The presence of lytic/lucent areas on CT has been suggested as a useful discriminating feature between BNCT and chordoma [7]. The presence of bubbly areas of relative lucency, as seen in one of our cases, may inadvertently be interpreted as confluent areas of osteolysis usually ascribed to malignant lesions including chordoma. It is therefore important to measure the density of these areas on CT, look for intact trabecular architecture in these areas of low density, and correlate with the high T1W signal characteristics on MRI before attributing these lucent areas to malignant destruction. This is especially important in the follow-up of BNCT, which is recommended to detect any possible malignant transformation to chordoma, if indeed this ever actually occurs.

Detection of these intralesional marrow islands on MR imaging also depends on the relative size and composition of these islands. Larger confluent areas of fatty marrow as seen in our cases may be easy to recognise because of their obvious contrasting imaging features compared with adjacent lesional BNCT tissue—high signal on T1W and intermediate signal on T2W images in the case of fat compared with low signal on T1W images and high signal on T2W images in the case of BNCT. It may be difficult to identify islands of red marrow as the contrast between lesional BNCT tissue and red marrow (intermediate signal on T1W and T2W images) is poorer than it is for fat. However, the possibility should be borne in mind in the interpretation of these lesions.

It is not known if entrapped marrow is a consistent feature of BNCT. However, some of the cases previously published do suggest the presence of areas of high signal on T1-weighted images [10]. Reference to its presence is found in the pathological description of these cases, but not in the imaging description.

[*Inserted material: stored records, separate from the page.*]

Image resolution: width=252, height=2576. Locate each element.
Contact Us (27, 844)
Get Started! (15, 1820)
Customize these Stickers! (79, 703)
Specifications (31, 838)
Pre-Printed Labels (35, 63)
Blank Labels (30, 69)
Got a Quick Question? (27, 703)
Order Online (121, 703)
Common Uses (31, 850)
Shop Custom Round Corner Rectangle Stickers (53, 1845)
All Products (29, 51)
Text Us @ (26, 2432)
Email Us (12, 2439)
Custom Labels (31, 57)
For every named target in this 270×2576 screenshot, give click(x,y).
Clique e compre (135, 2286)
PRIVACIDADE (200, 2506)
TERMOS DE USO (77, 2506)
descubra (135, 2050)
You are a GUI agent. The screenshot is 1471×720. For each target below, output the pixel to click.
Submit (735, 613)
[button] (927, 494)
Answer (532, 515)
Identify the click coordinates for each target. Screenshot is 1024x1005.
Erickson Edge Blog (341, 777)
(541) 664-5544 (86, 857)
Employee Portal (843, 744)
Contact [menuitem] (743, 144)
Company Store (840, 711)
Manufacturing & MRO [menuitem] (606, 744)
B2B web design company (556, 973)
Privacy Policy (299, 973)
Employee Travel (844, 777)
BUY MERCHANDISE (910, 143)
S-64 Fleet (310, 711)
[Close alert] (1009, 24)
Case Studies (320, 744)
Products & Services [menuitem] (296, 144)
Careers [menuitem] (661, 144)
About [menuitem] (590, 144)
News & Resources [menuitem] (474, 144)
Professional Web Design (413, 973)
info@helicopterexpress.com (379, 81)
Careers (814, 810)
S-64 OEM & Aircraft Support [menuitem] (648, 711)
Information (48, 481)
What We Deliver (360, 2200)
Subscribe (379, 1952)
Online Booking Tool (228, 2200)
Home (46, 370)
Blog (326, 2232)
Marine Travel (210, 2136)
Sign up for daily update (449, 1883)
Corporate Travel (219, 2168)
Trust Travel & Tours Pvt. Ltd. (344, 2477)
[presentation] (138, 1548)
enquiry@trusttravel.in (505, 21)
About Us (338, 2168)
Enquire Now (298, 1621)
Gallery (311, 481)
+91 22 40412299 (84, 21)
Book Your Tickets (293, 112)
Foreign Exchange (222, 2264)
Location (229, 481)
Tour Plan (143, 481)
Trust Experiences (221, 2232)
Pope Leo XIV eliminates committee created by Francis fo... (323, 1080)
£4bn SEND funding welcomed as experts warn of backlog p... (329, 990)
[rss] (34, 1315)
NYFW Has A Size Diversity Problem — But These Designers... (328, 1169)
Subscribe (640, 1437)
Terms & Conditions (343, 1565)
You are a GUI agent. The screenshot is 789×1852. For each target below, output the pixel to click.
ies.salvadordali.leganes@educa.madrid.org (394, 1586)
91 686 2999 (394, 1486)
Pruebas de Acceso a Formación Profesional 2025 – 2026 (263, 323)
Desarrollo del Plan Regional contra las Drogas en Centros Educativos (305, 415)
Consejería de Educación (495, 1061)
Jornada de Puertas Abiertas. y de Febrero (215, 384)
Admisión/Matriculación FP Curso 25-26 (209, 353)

The presence of these foci of intralesional marrow is also important for other diagnostic purposes. It has been well documented that the presence of intralesional fat signal on MR imaging is a very useful distinguishing feature of benign lesions compared with malignant lesions (23.3% compared with 3.6%) [11]. In another prior study involving review of MRI scans from 163 malignant bone tumours, the author reported no cases where islands of intralesional fat signal were seen in untreated malignant lesions. [12]. These studies concentrated on tumours of the peripheral skeleton and it is not known if the same conclusions could be extrapolated to axial skeletal lesions. The origin of this fat signal in benign lesions is not very clear from these studies. Our cases clearly show on histology that this fat signal in fact represents islands of normal marrow with varying proportions of fat and normal marrow lineage cells that are surrounded by tumour tissue. The demonstration of intralesional fatty marrow in our cases of BNCT further strengthens the assumption that intralesional fat MRI signal is a very useful, albeit not absolute, indicator of benignity of a vertebral lesion.

We would therefore recommend that the presence of high T1W signal areas in a vertebral lesion should not preclude a diagnosis of BNCT. Similarly, although the classic CT description of BNCT is of a diffusely variably sclerotic lesion of uniform density, the presence of bubbly focal lucent areas may be seen in BNCT because of intralesional fatty marrow islands. These should not be misinterpreted as areas of bone destruction suggestive of chordoma transformation.

Conclusion

We describe to our knowledge previously unreported imaging features of preserved intralesional marrow fat in two cases of histologically proven BNCT, which may be seen on MRI as relatively high T1W signal areas and on CT as areas of relatively low density.